Il n’est donc pas justifié que le bon fonctionnement de l’entreprise a été perturbé par l’absence temporaire de M. [P] [H] et qu’il n’existait pas de possibilité de remplacement temporaire de celui-ci nécessitant le licenciement définitif du salarié le 5 mai 2017.
Il en résulte que le licenciement de M. [P] [H] a été décidé au seul motif de l’absence pour maladie de celui-ci, il est donc nul en application de l’article L 1132-4 du code du travail.
Les dispositions de l’article L.1235-3-1 visées par le salarié dans ses conclusions ne sont pas applicables au litige dans la mesure où cet article est issu de l’ordonnance du 22 septembre 2017 applicable au 1er janvier 2018, soit postérieurement au licenciement.
En application de la jurisprudence antérieure à l’ordonnance du 22 septembre 2017, le salarié victime d’un licenciement nul a droit à une indemnité réparant l’intégralité du préjudice résultant du caractère illicite du licenciement, qui est au moins égale à 6 mois de salaire.
M. [P] [H] qui justifiait au jour de son licenciement d’une ancienneté de plus de 3 ans et était âgé de 49 ans, ne produit aucune pièce justifiant de sa situation personnelle et professionnelle postérieurement à son licenciement.

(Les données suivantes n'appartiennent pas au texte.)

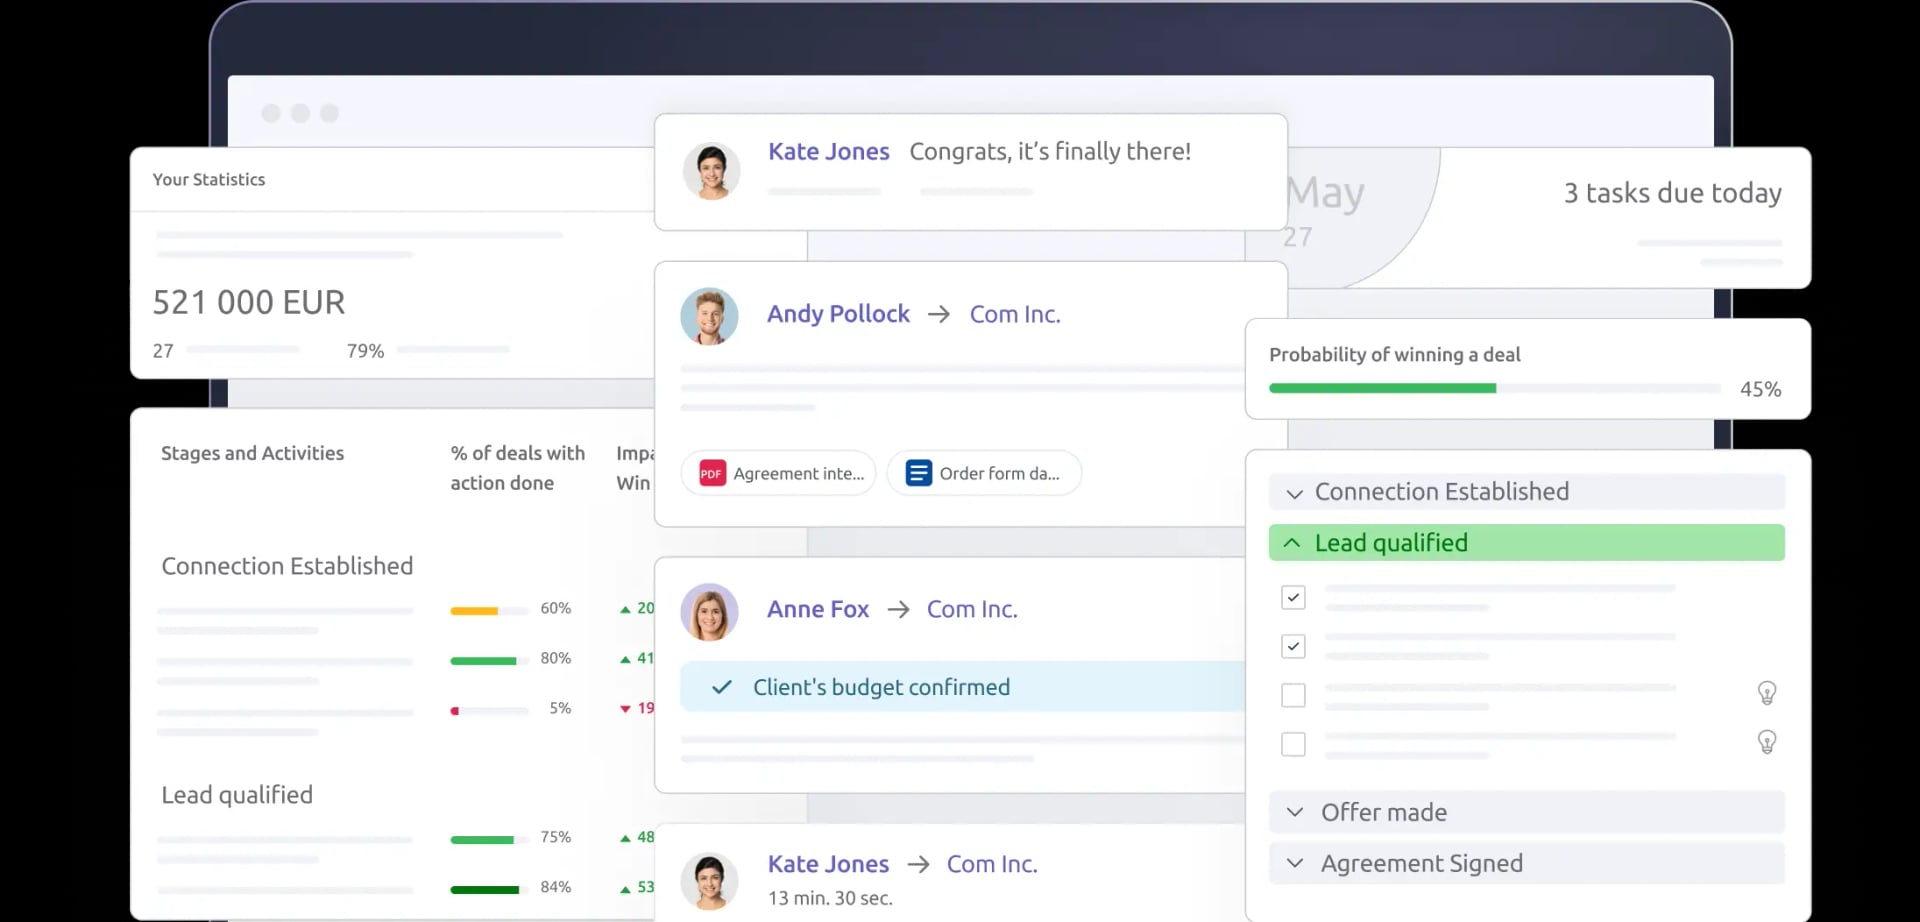Click the 3 tasks due today card

[1671, 193]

Il lui sera alloué à titre d’indemnité la somme de 11 200 €, le jugement sera infirmé de ce chef.
La société Anciens Etablissements Lelong ne conteste pas devoir à M. [P] [H] à titre de solde d’indemnité de licenciement la somme de 174,89 €, elle sera condamnée en ce sens.
Sur les autres demandes :
Il sera fait droit à la demande de délivrance des documents de fin de contrat régularisés sans que cette condamnation ne soit assortie d’une astreinte.

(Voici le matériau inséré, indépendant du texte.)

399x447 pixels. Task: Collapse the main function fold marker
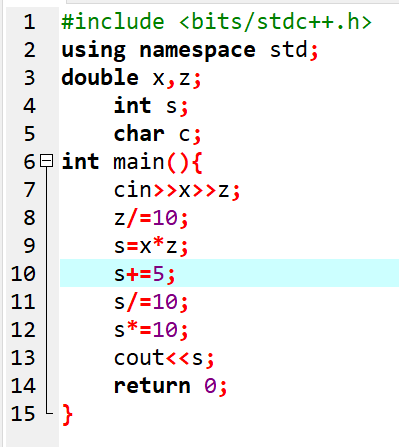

La société Anciens Etablissements Lelong qui succombe sera tenue aux dépens de première instance et d’appel et condamnée en équité à verser à M. [P] [H] la somme de 2 000 € sur le fondement de l’article 700 du code de procédure civile.
PAR CES MOTIFS :
La cour ;
Infirme le jugement rendu par le conseil de prud’hommes de Perpignan le 2 avril 2019 en toutes ses dispositions ;
Dit que le licenciement de M. [P] [H] est nul ;
Condamne la société Anciens Etablissements Lelong à verser à M. [P] [H] à titre de dommages-intérêts la somme de 11 200 € ;
Condamne la société Anciens Etablissements Lelong à verser à M. [P] [H] la somme de 174,89 € à titre de reliquat d’indemnité de licenciement ;
Ordonne à la société Anciens Etablissements Lelong de délivrer à M. [P] [H] les documents de fin de contrat conformes au présent arrêt ;
Y ajoutant ;
Condamne la société Anciens Etablissements Lelong à verser à M. [P] [H] la somme de 2 000 € sur le fondement de l’article 700 du code de procédure civile
Condamne la société Anciens Etablissements Lelong aux dépens de première instance et d’appel.